Due to overgrown incisors, is a rare problem but will occur. Treatment is clipping incisors with nail clippers.

3.6.7.7 Alopecia:

Can occur in infant animals not yet weaned. The cause is unknown and hair will grow as the animals age. It may occur due to bacterial or mite infestations, or chewing and denuding between one another's hair.

3.6.7.8 Dihdrostrepomycin Toxicity:

Dihydrostreptomycin is very toxic to gerbils. 50 mg will cause 80-l00% mortality in 55-65 g gerbils. It causes ascending flaccid paralysis presumably due to inhibition of acetylcholine release from synaptic membranes resulting from overdue of dihydrostreptomycin sulfate.

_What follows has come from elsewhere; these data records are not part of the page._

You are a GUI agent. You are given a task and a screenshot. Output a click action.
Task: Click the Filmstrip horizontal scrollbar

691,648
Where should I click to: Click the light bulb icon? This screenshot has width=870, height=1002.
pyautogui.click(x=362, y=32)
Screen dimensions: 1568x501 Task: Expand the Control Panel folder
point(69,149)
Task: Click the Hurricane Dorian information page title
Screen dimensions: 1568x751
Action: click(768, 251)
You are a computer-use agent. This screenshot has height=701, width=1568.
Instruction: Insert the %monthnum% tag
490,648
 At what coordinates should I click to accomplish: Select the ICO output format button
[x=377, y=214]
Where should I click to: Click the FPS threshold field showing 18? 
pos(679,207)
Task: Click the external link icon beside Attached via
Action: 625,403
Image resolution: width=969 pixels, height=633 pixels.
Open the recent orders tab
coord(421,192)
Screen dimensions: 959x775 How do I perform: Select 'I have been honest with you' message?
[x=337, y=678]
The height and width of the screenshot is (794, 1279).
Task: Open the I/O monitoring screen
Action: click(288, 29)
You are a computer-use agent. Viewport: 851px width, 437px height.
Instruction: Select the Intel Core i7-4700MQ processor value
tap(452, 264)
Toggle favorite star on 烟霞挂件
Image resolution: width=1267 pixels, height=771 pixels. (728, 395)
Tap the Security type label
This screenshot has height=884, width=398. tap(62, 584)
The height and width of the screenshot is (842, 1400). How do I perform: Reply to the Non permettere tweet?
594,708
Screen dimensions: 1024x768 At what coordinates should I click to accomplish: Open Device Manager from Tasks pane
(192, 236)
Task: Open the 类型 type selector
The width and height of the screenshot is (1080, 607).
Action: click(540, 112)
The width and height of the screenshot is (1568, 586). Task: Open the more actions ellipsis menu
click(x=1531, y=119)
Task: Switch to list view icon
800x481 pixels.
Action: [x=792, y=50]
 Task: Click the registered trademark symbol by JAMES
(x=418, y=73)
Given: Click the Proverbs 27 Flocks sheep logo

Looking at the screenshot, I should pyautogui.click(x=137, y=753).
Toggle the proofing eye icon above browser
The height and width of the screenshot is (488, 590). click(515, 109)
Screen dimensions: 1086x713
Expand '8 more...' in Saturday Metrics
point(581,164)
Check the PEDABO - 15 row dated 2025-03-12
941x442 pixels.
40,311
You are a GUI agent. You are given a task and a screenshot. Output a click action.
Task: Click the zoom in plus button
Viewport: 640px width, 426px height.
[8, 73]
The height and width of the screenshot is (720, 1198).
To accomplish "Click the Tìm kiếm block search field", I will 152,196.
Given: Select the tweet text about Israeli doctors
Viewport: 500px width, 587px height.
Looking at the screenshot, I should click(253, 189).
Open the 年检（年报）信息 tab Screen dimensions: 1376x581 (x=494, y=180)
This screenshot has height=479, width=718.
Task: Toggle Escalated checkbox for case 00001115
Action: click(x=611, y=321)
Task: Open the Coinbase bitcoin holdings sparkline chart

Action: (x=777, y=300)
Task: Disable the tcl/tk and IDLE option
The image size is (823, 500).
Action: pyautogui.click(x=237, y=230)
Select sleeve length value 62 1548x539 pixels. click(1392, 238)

Ref.: Wightman, S.R., et al.: Lab. Ani. Sci. 30:71-75, 1980.

3.6.7.9 Atherosclerosis:

Not very common but has been reported.

3.6.7.10 Diabetes/Obesity:

Very common in overfed gerbils. Both male and female are equally susceptible.

3.6.7.11 Periodontal disease:

Not very common but has been reported.

Ref.: Vincent, A.L., et al.: Lab. Ani. Sci. 29:645-651, 1979.

3.6.8 REFERENCES 

  • 1. Hoffman, R.A., Robinson, P. F., and Magalhaes, H., eds.: The Golden Hamster. Iowa State University Press, Ames, l968.
  • 2. Kirk R. W.: Current Veterinary Therapy VIII, p. 746-754. W.B. Saunders Co., Philadelphia, 1983.
  • 3. Nutrient Requirements of Laboratory Animals. National Academy of Sciences, 3rd revised edition, 1978.
  • 4. UFAW Handbook on the Care and Management of Laboratory Animals, 4th Ed., Williams and Wilkins Co., Baltimore, l972.
  • 5. Harkness, J.E. and Wagner, J.E.: The Biology and Medicine of Rabbits and Rodents, Lea and Febiger, 1983.
  • 6. Williams, C.S.F.: Practical Guide to Laboratory Animals. C.V. Mosby Co., l976.
  • 7. Marston, J.H. and M.C. Chang: Lab Animal Care, l5:34-48, l965.
  • 8. Gerbil Digest, Tumblerbrook Farm, W. Brookfied, MA.
  • 9. Fox, J.G. et al.: Laboratory Animal Medicine, Chapter 7, Academic Press, Inc., 1984.